Fred Reed chronicles one effective way for G to GDP:
When I arrived in Mexico going on ten years ago, it was a mildly sleepy upper-Third World country, whatever that means—corrupt but not dangerous, not rich but hardly poor, barely middle-class overall and climbing, the mañana thing seldom noticeable, and women pouring into the professions. I parodied the American conception of Mexico as perilous hell-hole because it wasn’t. Not even close.
Then in 2006 Felipe Calderón became president, and declared war on the drug cartels. Mexicans I talk to think he did it under pressure from Washington, but I don’t know. Certainly Washington has done everything in its power to encourage it.
The war failed, as anyone with even a vague understanding of the world would have predicted. A war on drugs—foolish phrase—may be said to succeed if the price of drugs rises on the American street. It didn’t. It won’t.
Things happened that were touted as successes against the traficantes. A fair number of bosses of important cartels were killed or caught. Since Americans confuse leaders with movements and countries, this sounded like progress. Of course if, for example, you kill a leader of the “Taliban,” his second takes over within hours and all goes on as before. And if you kill the leader of a cartel, his underlings fight among themselves for the pieces, thousainds die, and law breaks down. Mexicans know this. The State Department apparently doesn’t.
Meanwhile, as always, drugs remain everywhere available in America.

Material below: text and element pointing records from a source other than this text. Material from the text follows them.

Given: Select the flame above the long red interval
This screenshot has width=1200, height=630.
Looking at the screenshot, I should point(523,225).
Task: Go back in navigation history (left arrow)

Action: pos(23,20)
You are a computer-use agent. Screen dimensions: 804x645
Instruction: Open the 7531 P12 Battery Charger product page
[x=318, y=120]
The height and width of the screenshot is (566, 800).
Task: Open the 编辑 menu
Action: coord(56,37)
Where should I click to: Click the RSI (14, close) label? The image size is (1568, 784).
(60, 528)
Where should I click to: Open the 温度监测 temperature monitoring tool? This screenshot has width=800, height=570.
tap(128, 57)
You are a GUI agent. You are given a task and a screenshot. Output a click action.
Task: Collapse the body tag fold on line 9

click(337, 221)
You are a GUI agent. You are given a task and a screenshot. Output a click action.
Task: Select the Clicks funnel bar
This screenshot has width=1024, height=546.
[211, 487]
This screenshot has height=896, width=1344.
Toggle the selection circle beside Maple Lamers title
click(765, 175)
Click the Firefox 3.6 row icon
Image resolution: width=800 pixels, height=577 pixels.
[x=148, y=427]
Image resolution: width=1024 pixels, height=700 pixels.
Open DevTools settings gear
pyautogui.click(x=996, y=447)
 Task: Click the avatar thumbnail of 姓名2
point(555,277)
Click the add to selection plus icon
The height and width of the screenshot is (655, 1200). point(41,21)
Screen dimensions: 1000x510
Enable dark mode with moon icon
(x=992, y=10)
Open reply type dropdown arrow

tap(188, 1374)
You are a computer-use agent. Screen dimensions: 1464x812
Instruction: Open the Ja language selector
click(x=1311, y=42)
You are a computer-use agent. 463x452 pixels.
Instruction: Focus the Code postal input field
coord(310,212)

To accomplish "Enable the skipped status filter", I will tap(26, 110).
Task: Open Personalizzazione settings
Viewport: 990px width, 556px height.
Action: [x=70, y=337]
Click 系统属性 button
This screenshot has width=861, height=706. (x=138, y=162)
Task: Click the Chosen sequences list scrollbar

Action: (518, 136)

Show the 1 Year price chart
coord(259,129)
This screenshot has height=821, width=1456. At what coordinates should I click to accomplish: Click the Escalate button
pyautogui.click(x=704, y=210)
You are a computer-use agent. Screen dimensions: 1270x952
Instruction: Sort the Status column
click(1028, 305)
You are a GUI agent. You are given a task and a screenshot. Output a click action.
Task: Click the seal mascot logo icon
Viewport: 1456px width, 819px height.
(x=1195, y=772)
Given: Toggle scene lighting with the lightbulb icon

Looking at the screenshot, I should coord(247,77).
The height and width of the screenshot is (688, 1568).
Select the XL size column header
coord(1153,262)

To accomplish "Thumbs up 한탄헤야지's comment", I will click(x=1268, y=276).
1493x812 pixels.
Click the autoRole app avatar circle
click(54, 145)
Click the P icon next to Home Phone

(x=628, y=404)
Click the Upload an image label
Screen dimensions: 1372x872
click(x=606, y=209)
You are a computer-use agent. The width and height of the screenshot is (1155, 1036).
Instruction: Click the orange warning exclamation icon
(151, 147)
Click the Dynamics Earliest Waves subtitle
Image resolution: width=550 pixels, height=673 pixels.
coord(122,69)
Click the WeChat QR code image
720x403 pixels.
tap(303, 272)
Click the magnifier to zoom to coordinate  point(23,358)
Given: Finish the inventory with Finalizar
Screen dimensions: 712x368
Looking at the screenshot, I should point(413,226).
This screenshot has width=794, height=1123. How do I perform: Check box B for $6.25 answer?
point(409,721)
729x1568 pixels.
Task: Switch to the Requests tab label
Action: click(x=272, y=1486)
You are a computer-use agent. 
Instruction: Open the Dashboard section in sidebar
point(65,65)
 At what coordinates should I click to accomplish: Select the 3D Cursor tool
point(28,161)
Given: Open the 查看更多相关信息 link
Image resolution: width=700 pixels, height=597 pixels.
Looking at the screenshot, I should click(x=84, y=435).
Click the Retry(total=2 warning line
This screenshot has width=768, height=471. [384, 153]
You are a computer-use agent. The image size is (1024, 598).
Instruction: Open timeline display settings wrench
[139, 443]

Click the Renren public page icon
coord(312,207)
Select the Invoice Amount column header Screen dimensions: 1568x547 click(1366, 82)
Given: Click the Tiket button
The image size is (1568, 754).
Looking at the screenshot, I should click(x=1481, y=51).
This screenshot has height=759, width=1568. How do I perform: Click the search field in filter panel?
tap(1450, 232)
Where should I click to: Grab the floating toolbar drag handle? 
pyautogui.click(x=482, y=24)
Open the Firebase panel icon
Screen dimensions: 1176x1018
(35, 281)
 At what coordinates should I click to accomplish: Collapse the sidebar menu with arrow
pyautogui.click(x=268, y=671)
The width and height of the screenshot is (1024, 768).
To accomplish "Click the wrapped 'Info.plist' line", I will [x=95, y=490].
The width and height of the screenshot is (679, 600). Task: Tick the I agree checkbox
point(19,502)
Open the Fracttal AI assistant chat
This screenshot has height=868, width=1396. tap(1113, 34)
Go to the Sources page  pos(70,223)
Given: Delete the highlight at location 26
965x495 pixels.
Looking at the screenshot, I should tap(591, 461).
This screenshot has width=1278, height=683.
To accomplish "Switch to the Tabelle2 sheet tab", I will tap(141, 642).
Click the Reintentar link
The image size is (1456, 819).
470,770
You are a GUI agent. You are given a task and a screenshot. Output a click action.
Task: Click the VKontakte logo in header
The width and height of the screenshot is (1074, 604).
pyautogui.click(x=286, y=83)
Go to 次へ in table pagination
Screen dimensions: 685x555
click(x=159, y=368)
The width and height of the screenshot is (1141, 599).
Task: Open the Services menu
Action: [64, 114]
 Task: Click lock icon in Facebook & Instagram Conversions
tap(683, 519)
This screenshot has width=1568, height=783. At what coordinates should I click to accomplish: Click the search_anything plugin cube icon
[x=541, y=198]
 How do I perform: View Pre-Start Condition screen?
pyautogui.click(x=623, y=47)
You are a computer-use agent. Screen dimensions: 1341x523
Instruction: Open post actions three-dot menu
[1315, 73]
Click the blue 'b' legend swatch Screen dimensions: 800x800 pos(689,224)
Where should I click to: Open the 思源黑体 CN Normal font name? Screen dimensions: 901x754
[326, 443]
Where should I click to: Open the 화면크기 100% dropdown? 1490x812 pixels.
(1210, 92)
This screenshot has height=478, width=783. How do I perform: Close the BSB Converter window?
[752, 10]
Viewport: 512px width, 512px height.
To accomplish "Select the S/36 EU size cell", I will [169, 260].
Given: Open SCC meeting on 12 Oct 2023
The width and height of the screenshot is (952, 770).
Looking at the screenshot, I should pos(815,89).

At first the killing remained largely in the northern states, Chihuahua, Sonora, Sinaloa, Tamaulipas, and such, with patches south in Jalisco and, especially, Michoacan. The gringos who lived around Lake Chapala, an hour south of Guadalajara, were not much affected.
Then the mayhem arrived here at Lakeside. In recent months the gringo havens along the lake have seen firefights with automatic weapons and grenades. Bodies are frequently found. Very frequently. Until recently no gringos were killed. The narcos were fighting among themselves and against the police. Expats didn’t, and so far don’t, interest them.
A few days ago an American was killed in Ajijic, the epicenter of gringolandia. It was just an armed robbery gone bad. The narcos had nothing to do with it. Thing is, when the country falls into chaos because ofthe war against drugs, every other kind of crime follows.
The expats have begun moving out. Realtors report large numbers of houses going on the block. If this continues, and I see no reason why it won’t, restaurants will continue to close, maids and gardeners will lose their jobs, and the doctors and dentists that serve the expatriates will leave. Today a local Spanish website reports a fall of fifty percent in trade at eateries. If this continues, tourism, a crucial business in Mexico, will disappear. Already, we hear, the cruise ships have stopped going to Puerto Vallarta.
Prohibition never works very well and often the costs significantly exceed the benefits. And creating crime ex nihilo only serves to turn law-abiding citizens into criminals, it seldom significantly modifies their behavior. Just as you won’t stop reading the Bible or playing chess if such activities were made illegal, most people won’t stop drinking or doing drugs. Perhaps if pro-drug war Americans are unconcerned about the loss of Constitutional rights, the immorality, or the foreign instability created by the drug war, they will be more responsive to the way in which it is obviously serving as a negative fiscal multiplier now that the global economy is in contraction.